Text shown.
-- Start --

Transactional Advertising Driving Lower CPMs Says 24/7 Real Media Chairman Moore

24-7 Real MediaDavid Moore is the Chairman & Founder of 24/7 Real Media, a WPP company. Doesn’t it follow that there is channel conflict between ad networks and large publisher sites with sales teams? What must ad networks do, if anything, to make sure that publishers do not feel like they’re inventory is being cannibalized?

DM: Sales conflicts never occur with networks if the relationship is established correctly from the beginning. Some large publisher sites do not want their name included in the list of sites that compose the network. This means that their inventory is sold blind and yields a lower return to the publisher. Other large publisher sites recognize that including their name will generate better advertising returns for them and their partners. When this is allowed, the network must carefully inform the advertiser that there is no guarantee of how many impressions are delivered to each site in the network, i.e., that the advertisement is rotated equitably among all the sites in the network. 24/7 has not had a sales conflict in over 10 years.

Do large media companies need to face the fact that they are never going to get the CPMs they once did whether online or off?

Large media companies need to understand that all advertisers are incorporating a “transactional” component into their marketing efforts. As a result, their advertising tends to be more focused on the bottom half of the “sales funnel”. Transactions tend to sell at lower prices on the web as the smaller sites have no other choice for revenue. The “net-net” is that media prices are falling across all media as the Internet’s abundant inventory supply continues to deliver results at lower prices.

Recently the OPA announced that a limited group of large publishers would begin offering three, new oversized media units that would only be available through member sites – not ad networks or exchanges. How does 24/7 Real Media‘s respond to this?

New creative approaches continue to evolve and we encourage this activity. These publishers are looking to develop competitive advantage and this is one of their strategies. Overall, if successful, these new strategies will be embraced by the rest of the industry.

-- End --

Work instructions.
Answer these questions using the interview:
(a) How long has 24/7 gone without a sales conflict?
(b) Which part of the "sales funnel" does advertising tend to focus on more?
(c) How many new oversized media units did the OPA say a limited group of large publishers would begin offering?
You won't need the material that comes next.

Interface element records
-- Start --

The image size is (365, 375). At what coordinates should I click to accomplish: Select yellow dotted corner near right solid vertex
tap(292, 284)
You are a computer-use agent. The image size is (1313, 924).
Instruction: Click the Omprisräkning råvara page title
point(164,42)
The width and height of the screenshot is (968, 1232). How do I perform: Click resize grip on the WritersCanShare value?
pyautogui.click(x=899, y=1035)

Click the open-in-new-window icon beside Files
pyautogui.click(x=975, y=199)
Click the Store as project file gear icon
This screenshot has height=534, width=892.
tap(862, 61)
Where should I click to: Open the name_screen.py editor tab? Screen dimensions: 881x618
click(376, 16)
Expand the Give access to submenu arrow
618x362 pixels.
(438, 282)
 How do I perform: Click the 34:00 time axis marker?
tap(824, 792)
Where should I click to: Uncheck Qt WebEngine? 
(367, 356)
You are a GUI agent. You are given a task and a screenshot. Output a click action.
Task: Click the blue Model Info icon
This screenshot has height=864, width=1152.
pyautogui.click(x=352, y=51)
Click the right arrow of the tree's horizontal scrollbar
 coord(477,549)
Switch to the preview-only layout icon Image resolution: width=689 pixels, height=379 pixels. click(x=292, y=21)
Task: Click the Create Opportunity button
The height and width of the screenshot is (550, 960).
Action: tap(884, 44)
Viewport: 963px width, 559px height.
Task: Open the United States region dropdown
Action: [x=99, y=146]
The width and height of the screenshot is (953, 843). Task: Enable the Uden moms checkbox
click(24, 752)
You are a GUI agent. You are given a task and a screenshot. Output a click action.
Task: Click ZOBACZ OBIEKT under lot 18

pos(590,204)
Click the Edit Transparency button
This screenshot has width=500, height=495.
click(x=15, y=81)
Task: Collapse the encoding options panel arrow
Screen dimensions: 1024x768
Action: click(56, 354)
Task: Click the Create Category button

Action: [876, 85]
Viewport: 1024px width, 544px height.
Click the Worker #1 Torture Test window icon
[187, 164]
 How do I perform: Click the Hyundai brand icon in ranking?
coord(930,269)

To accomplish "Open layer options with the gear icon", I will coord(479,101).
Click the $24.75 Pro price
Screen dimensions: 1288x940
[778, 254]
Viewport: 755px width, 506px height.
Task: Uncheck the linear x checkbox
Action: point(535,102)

-- End --

Answer to the exercise.
(a) Over 10 years.
(b) The bottom half.
(c) Three.